# Six Kayak Stand



## Brent H (May 5, 2021)

So my neighbour wanted a kayak stand for 6 kayaks that he can use in his storage barn.  He wanted it ballistic and it will be mounted to some six by six beams or maybe bolted to the floor.  Anyway, more welding fun amongst building shelves for my wife’s closet. (LOL)













The frame is 2x2 x 1/8” with 3/4x3/4 x 1/8 kayak supports.  They are at a 10° angle and spaced 18” apart.  The stand ends are 6 feet apart.  The holes in the table and some 3/4” pegs work well for the set up.


----------



## kevin.decelles (May 5, 2021)

What model john Deere w/backhoe is that sticking out in the pic? (Nice stand!)

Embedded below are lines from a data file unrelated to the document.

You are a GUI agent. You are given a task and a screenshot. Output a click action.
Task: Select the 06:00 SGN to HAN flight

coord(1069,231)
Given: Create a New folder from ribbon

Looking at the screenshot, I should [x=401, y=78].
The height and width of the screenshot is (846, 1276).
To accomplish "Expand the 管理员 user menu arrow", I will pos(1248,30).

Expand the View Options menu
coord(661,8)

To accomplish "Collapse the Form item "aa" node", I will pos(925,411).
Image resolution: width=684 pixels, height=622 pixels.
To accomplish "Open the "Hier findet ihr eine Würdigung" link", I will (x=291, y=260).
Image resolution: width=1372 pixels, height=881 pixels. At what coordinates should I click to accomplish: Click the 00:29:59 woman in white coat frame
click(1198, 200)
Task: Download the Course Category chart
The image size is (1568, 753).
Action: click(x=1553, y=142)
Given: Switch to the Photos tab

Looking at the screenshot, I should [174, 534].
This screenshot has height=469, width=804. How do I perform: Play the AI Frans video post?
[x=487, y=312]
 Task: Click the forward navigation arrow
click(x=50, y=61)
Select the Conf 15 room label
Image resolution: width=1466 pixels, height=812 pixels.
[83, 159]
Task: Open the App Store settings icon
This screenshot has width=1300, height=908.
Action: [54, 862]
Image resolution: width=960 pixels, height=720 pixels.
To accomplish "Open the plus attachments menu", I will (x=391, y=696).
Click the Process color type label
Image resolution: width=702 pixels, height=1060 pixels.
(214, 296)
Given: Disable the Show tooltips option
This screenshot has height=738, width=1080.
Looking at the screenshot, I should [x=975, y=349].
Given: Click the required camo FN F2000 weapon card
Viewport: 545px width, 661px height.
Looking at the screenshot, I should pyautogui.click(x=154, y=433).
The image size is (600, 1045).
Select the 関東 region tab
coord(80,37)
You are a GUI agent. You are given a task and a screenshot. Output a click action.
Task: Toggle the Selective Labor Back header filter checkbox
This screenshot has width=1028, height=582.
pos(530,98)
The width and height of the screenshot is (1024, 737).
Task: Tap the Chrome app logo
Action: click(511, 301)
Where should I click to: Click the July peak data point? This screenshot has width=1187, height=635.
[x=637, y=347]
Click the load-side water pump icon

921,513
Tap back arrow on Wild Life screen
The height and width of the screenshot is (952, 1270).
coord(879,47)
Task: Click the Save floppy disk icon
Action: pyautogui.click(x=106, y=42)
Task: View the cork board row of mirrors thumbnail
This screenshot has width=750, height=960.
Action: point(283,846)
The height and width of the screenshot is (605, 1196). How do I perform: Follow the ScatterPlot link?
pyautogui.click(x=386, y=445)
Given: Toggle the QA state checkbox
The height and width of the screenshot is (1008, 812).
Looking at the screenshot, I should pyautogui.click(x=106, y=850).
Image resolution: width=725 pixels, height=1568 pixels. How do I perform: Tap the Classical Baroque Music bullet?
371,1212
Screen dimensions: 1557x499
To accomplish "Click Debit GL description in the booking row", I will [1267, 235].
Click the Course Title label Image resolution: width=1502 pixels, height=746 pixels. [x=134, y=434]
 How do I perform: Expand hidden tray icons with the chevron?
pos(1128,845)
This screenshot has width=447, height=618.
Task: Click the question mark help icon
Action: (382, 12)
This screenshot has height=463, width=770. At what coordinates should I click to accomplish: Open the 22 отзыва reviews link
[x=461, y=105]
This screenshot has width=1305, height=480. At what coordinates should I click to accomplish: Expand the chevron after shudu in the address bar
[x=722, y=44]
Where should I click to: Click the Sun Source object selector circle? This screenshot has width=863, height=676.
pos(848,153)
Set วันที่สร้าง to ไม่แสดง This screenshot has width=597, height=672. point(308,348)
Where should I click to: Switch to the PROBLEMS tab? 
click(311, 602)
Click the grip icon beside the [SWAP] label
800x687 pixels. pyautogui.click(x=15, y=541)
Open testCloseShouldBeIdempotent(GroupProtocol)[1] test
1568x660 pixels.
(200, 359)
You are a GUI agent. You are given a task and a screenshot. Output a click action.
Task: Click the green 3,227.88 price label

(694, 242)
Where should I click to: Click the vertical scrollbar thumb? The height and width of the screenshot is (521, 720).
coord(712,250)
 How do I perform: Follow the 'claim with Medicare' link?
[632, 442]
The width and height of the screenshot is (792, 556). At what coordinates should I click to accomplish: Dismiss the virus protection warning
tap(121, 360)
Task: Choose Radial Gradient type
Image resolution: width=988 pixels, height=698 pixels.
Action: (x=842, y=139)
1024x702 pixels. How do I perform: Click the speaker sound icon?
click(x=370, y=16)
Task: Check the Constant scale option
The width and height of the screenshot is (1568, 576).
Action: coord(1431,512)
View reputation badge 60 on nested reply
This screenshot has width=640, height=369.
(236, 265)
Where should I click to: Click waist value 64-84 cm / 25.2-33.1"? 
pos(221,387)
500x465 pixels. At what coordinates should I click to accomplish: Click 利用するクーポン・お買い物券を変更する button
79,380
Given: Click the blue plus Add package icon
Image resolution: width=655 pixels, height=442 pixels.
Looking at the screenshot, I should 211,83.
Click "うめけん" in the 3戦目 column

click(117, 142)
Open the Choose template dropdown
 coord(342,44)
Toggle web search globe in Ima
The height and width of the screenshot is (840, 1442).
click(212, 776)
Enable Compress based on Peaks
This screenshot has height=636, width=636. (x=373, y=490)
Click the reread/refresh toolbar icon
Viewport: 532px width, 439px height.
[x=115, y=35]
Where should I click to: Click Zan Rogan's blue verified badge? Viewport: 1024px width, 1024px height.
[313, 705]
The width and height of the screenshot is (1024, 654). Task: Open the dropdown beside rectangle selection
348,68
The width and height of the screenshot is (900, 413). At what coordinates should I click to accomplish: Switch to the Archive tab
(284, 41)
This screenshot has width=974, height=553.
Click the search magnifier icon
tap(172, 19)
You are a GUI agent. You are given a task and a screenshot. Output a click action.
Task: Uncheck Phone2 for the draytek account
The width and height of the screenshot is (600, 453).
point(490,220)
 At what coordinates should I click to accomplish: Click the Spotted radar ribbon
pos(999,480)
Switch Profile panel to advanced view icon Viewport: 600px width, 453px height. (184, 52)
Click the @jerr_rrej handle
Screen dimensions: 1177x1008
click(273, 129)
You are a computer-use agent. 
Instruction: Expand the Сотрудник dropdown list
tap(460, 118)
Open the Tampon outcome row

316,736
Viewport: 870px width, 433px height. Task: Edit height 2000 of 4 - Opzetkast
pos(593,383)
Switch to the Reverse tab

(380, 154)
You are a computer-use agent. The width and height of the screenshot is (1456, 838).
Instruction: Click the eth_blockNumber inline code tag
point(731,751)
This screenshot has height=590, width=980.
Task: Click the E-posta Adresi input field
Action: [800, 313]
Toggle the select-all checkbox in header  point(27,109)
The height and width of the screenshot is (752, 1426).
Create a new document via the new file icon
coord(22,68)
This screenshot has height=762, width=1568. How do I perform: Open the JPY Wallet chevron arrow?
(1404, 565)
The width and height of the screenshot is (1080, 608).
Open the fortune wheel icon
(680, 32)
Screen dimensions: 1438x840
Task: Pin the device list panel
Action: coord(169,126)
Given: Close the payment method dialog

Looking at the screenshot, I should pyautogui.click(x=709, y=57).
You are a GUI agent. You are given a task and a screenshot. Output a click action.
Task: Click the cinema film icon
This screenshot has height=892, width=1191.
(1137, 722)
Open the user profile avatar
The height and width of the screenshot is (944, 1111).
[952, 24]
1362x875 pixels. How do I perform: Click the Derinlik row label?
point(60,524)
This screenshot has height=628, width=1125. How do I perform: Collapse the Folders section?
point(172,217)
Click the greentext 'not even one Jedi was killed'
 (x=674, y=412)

Sent from my iPhone using Tapatalk


----------



## ShawnR (May 5, 2021)

Mmmm..interesting project Brent. I need something similar at camp (the "Cottage" for you southerners...) and I have been focused on wood. But maybe I could do something in metal. And get rid of some of my stock at the same time! Thank you for posting this!

When I looked again, I see this one is bolted to something. Mine needs to sit on the ground or I need to sink a center post. 

But still gives me something to think about.


----------



## PeterT (May 5, 2021)

kevin.decelles said:


> What model john Deere w/backhoe is that sticking out in the pic? (Nice stand!)
> 
> I had to laugh. Reminded me of....


----------



## Brent H (May 5, 2021)

@ShawnR - thanks!  If you need more info let me know.  My neighbour picks it up tomorrow.  The arms are 33” long and are going to be trimmed by the owner.  They will be covered with some soft hose that is the correct ID.  
@kevin.decelles : my tractor is a 2305 and I have the bucket and 260 Backhoe attachment.  I have a smaller 332 diesel that cuts the grass and snow blows


----------



## ShawnR (May 5, 2021)

Brent H said:


> @ShawnR - thanks!  If you need more info let me know.  My neighbour picks it up tomorrow.  The arms are 33” long and are going to be trimmed by the owner.  They will be covered with some soft hose that is the correct ID.
> @kevin.decelles
> 
> Thanks Brent but mine will actually be a couple of canoes, and a couple of kayaks, and maybe a paddle board if I get motivated to research one. So basically, will be similar, ...but different. ..
> ...


----------



## Brent H (May 6, 2021)

Here is the unit doing it’s job:


----------